====== EXCERPT PROVIDED ======

Leaders say West Papuans willing to go to war
PORT VILA, Vanuatu — West Papuan leaders have expressed extreme satisfaction with their Port Vila meetings. They have just concluded a series of high-level consultations with Prime Minister Barak Sope and his government.
They discussed, among others, the need to step up diplomatic efforts and persuade Indonesia to accept international dialogue as the most humane and sensible way out in addressing the West Papua conflict.
The visiting two-man delegation has also conveyed to Prime Minister Sope the fraternal greetings of the West Papuan people to the government and the people of Vanuatu, especially expressing their appreciation for Vanuatu’s historic and long-standing support in aid of the Melanesian independence issue.
However, it is feared that further atrocities, torture, intimidation, and suppression of basic human rights in West Papua will leave its largely unarmed Melanesian inhabitants with no option, but to resort to physical retaliation in self-defense.

======

*PROBLEM TO WORK ON*. According to the article on the West Papuan leaders, with whom did the delegation hold high-level consultations in Port Vila?

====== LISTED RECORDS ======

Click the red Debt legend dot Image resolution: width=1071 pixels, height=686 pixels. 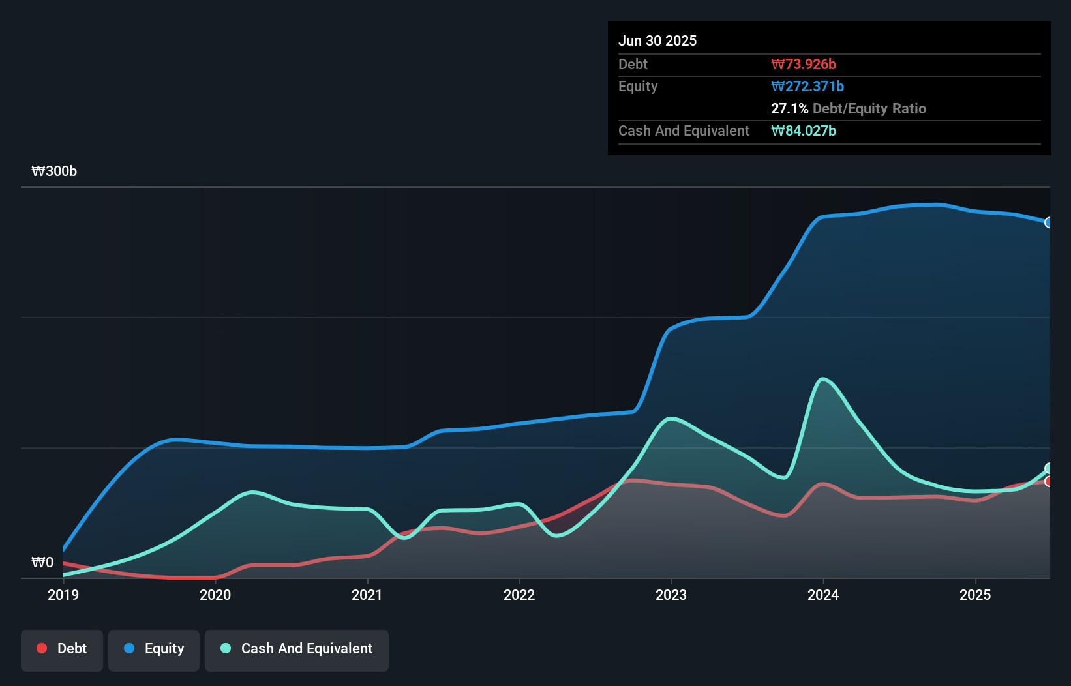coord(42,648)
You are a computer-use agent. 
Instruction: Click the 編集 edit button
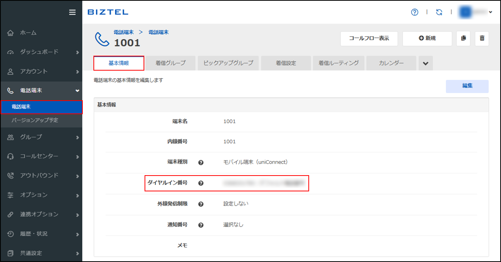pos(467,86)
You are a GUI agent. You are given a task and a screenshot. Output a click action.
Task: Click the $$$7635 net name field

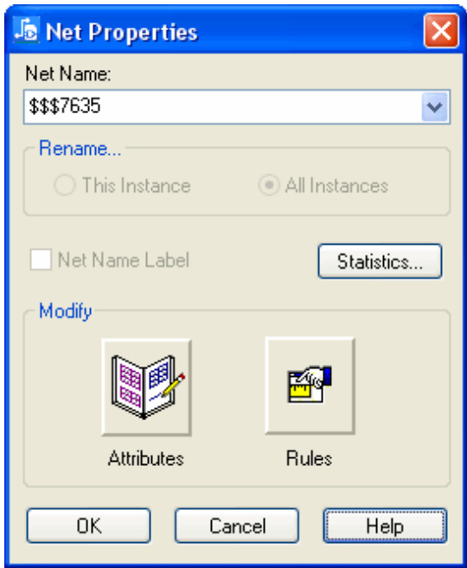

======

*TASK RESPONSE*. Prime Minister Barak Sope and his government.